Disinformation: How Palestinians Became the 'Victims'
JERUSALEM, Israel -- The Security Cabinet met in an emergency session Tuesday evening to decide on additional counterterrorism measures in the wake of Palestinian violence.
Terrorists killed three Israelis and wounded 20 during their "Day of Rage," but Palestinian social media is making it look like Israelis are the aggressors.
In one attack caught by a surveillance camera, a Palestinian rammed his car into a bus stop, then got out and hacked 60-year-old Rabbi Isaiah Krishevsky to death with a meat cleaver before attacking 78-year-old Haviv Hamim. Finally, a nearby security guard stopped him.
Despite clear evidence and security camera footage of many of these attacks, Palestinian social media is accusing Israeli police of executing the attackers.
Palestinian chief negotiator Saeb Erekat is even calling on the International Criminal Court at The Hague to investigate Israel.
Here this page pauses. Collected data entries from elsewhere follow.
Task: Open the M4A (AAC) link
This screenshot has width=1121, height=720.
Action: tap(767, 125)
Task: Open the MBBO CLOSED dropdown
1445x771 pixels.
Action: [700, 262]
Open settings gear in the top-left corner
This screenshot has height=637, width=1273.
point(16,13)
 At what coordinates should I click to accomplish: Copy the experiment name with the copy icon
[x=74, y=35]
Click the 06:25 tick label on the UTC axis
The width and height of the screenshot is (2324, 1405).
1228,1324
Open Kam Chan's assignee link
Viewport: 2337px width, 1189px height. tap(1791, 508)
A case in point: Israeli police confronted a Palestinian woman brandishing a knife. When she refused to drop the knife, they shot her in the legs. Yet the picture implies police shot her for no reason.
This depiction and others like it fail to show the attacks themselves, just the aftermath.
Michael Widlanski, author of Battle for our Minds, says disinformation is an old trick.
"Mahmoud Abbas studied disinformation techniques when he was a student in the Soviet Union at the Patrice Lamumba University with the KGB. He studied this and it is always to invent an atrocity story," Widlanksi told CBN News.
"You send out somebody to kill a Jew. He kills a Jew or three Jews or five Jews and then he gets killed, and then you claim he was murdered by the Israeli police," he said. "It's a bunch of baloney."
Palestinians say what's driving many of them to kill is the need to protect the al-Aksa Mosque on the Temple Mount.
"One thing you should know about the Palestinian Arab leadership. They use the formula every time. When they get into trouble, they say the Jews are coming to attack. They're coming to attack the Temple Mount," he continued.
"That's what they did in 1921, 1922 [and] 1929. [It's] what Arafat did in 2000. Mahmoud Abbas did the same thing this year. They even use the same Arabic term, which means 'they're attacking al-Aksa,'" Widlanski explained.
In order to protect the al-Aksa, one imam in Gaza called on West Bank Palestinians to impose what he called "a curfew of stabbing" to keep Israelis terrorized so they'll stay inside.
Jerusalem Mayor Nir Barkat says this kind of incitement kills.
"Those incitements are sending people to kill innocent people," Barkat said at the scene of Tuesday's bus attack. "We've just seen in the past few days children, high school children, that are incited, that go and try and terrorize and kill policemen. They don't return home. They themselves get killed. Incitement kills on both sides."